→ **ARTICLE**:
BRAINTREE, MASS. — Greg Acerra never meant to get into the baking business. A trained chef, he was getting his three restaurants off the ground and found himself lacking in the bread department. In the early 1990s, the gas station across the street from his three restaurants was for sale, and Mr. Acerra saw an opportunity.

“I thought that would be a great place to put a little bakery,” he said. “Everyone wants to own a bakery in their lifetime, so I bought the gas station and turned it into Fireking Baking Co. & Bistro.”

With two ovens, a divider, a baguette moulder, two proofers, a spiral mixer and a New York City baker named Krzysztof Ramotowski, Mr. Acerra’s bakery started up. With the added assistance of a pastry chef, the bakery made its first iteration of Fireking baked bread and pastries to serve at his restaurants, all located on the same corner in Hingham, Mass. It also sold product out of its retail storefront.

Growing ‘like a weed’

What was meant to be a simple business to supply the restaurants, however, could not be contained, and Fireking quite accidentally became a bakery wholesaler. The president of a chain of sandwich shops in Boston, Rebecca’s Cafe, called Mr. Acerra, asking for Fireking bread.

“It wasn’t our intention whatsoever to get into the wholesale baking business, but I didn’t know better. So, I bought a truck and figured we would live happily ever after,” he said. “Of course, I bought the truck and then my life turned into a 24-hour-7-day-a-week event.”

With the added wholesale business, Fireking found itself quickly outpacing its capacity. Bread was cooling in the dining room after the restaurant closed. Loaves were being sliced one at a time.

“I think the fear of failure kept me going at the time,” Mr. Acerra said. “I made a promise. I didn’t want to look like a fool.”

The requests kept coming. By word-of-mouth, other restaurants started calling for Fireking bread, and 350 square feet for production wasn’t going to cut it anymore. Mr. Acerra made the move one weekend to a space more than twice the size of the original bakery, but growth kept happening, and he had to move shortly thereafter to a 10,000-square-foot facility in Weymouth, Mass.

Mr. Acerra thought, surely, this would be the last time he transplanted the bakery.

“I moved over there into a building that, in my lifetime, I never thought I would fill,” he said.

And for almost 13 years, Fireking existed in that building, expanding from one rack to six and one deck oven to two 8-door units. By 2002, Fireking had ditched pastries and was only focusing on bread, and still the business was bursting at the seams.

→ **EXERCISE BRIEF**: Proceed with the article about Fireking Baking Co., picking up after its final sentence. The listing has no connection to the article about Fireking Baking Co.

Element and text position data

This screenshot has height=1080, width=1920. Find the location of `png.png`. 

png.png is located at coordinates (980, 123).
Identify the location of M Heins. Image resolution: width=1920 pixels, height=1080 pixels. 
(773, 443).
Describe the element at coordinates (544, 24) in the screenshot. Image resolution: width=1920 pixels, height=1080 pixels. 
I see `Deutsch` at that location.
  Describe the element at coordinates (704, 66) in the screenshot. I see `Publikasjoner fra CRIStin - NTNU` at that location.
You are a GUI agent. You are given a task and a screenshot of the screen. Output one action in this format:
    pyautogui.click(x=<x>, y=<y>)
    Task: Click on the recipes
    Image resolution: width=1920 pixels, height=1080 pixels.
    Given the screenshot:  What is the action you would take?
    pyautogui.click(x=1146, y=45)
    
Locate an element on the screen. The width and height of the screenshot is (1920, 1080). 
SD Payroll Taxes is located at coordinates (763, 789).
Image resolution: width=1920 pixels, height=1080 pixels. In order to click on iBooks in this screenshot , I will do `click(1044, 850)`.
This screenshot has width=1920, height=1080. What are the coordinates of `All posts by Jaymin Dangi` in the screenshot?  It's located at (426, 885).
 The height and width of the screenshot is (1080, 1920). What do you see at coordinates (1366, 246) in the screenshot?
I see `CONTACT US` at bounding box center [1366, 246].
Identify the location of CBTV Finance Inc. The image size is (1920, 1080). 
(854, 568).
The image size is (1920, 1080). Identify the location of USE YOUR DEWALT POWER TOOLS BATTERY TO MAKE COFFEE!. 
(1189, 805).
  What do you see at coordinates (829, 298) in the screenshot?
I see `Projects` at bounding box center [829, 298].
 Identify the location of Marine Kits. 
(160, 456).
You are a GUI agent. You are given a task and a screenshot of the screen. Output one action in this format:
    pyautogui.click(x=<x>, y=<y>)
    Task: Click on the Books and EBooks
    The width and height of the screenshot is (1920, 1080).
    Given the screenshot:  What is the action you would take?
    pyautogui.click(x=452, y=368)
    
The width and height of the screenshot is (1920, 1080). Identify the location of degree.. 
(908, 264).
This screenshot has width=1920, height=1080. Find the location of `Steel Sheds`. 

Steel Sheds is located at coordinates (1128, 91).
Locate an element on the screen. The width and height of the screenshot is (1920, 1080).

→ **THE REPLY**:
In 2012, Mr. Acerra bought the current 40,000-square-foot facility in Braintree, Mass., that houses Fireking today. Again, he thought this would be the last time Fireking would move, but already, he’s purchased 26,000 square feet next door in which he plans to eventually expand some manufacturing.

“It grew like a weed, the business,” Mr. Acerra said of the bakery before moving it to Braintree. “I was trying to slow the growth down. I still didn’t have a sales person; it was all word-of-mouth. If a sales person had brought in accounts, I would have probably been upset because I couldn’t handle the load.”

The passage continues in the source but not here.